Unfortunately he does

"Mistress I have done it. I touched myself to the thought of you sitting on my face and making me stick my tongue up your asshole.
I am nothing, and even though you asshole is worth more than my life, thank you for allowing scum like me to associate with it.
Mistress please allow me to IM you. I want to be able to have you tell me what to do on the spot. I want you to be able to type me a command and I follow it like the asslicking, human toilet that I am."

That my friends, is where the line is crossed. I tell him to "Get a grip" and end contact.

I just don't get it.Tidy?

Sunday, October 15, 2006

The Money Shot


So there is this bartender/manwhore who works at a bar next to mine

I have heard, that when it comes to women, he still maintains a thin layer of the primordial slime that separates man from beast (or man from astroman)

In the real world, the one determined by a delicate balance of physics and logic, where gravity tugs at the moon and levity tugs at the corners of my mouth-everything about this guy is a red flag

he reeks of cheap beer and sour grapes. He is mostly likely damaged goods and possibly a vessel of herpes and a vassal of misogyny

Yet, I wanna shoot jaeger and have a pillow fight with this fella

I am hopeless.

Monday, October 09, 2006

Laundry List
--------------------

I saw The Hives (rockers) walking the streets of Memphis.

I saw downtown Memphis burn to the ground.

Everytime I see the boy, I giggle like a school girl.

I have been working like a dog and trying to spend time with my dogs.

Mr. Gita treats me poorly but then claims he needs me.

I just want to save money and get to Italy.

I have been riding my bike atleast 12 miles a week.

I sleep on a blanket on a hardwood floor.

I get cold.

Yet somehow I am happier than I have been in a long while.

my roommate has a huge penis. I mean HUGE.

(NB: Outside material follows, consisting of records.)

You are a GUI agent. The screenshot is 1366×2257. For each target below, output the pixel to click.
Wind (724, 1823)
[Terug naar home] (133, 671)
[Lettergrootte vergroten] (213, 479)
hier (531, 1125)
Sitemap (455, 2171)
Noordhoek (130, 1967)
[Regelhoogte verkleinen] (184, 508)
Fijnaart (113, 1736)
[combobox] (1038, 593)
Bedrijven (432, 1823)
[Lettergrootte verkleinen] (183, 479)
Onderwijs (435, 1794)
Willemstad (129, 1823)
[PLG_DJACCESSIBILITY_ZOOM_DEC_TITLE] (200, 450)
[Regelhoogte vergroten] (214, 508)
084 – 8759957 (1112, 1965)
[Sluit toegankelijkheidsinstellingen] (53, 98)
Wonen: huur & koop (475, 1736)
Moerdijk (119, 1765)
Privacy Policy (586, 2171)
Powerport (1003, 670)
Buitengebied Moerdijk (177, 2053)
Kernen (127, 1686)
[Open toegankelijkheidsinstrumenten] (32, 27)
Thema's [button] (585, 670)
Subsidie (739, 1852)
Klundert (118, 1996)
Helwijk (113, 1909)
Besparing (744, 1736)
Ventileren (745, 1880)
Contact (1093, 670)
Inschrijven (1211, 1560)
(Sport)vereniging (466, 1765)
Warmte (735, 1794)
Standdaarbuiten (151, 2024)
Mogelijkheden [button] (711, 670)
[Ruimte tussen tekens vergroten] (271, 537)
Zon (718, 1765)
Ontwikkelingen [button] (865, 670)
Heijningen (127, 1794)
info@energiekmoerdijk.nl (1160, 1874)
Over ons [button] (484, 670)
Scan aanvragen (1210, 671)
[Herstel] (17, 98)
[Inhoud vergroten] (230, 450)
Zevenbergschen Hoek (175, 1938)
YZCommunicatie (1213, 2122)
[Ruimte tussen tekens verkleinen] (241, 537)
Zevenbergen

my dreams have been of longing.

I can't even say his name without smiling...but I don't know if he knows that.

hmmmmm...

I have a crush on a boy.
hehhheeehheheheheee.

Monday, October 02, 2006

well, I was trying the food at my new job and I went into anaphylactic shock. I looked like Eric Stolz in "Mask". That was fun.

I have never had a severe reaction to anything.....It was a bit scary...my taxi driver wanted to take me directly to the hospital but I was too poor-so I had him drop me at home and I took a handful of antihistimines before my throat closed.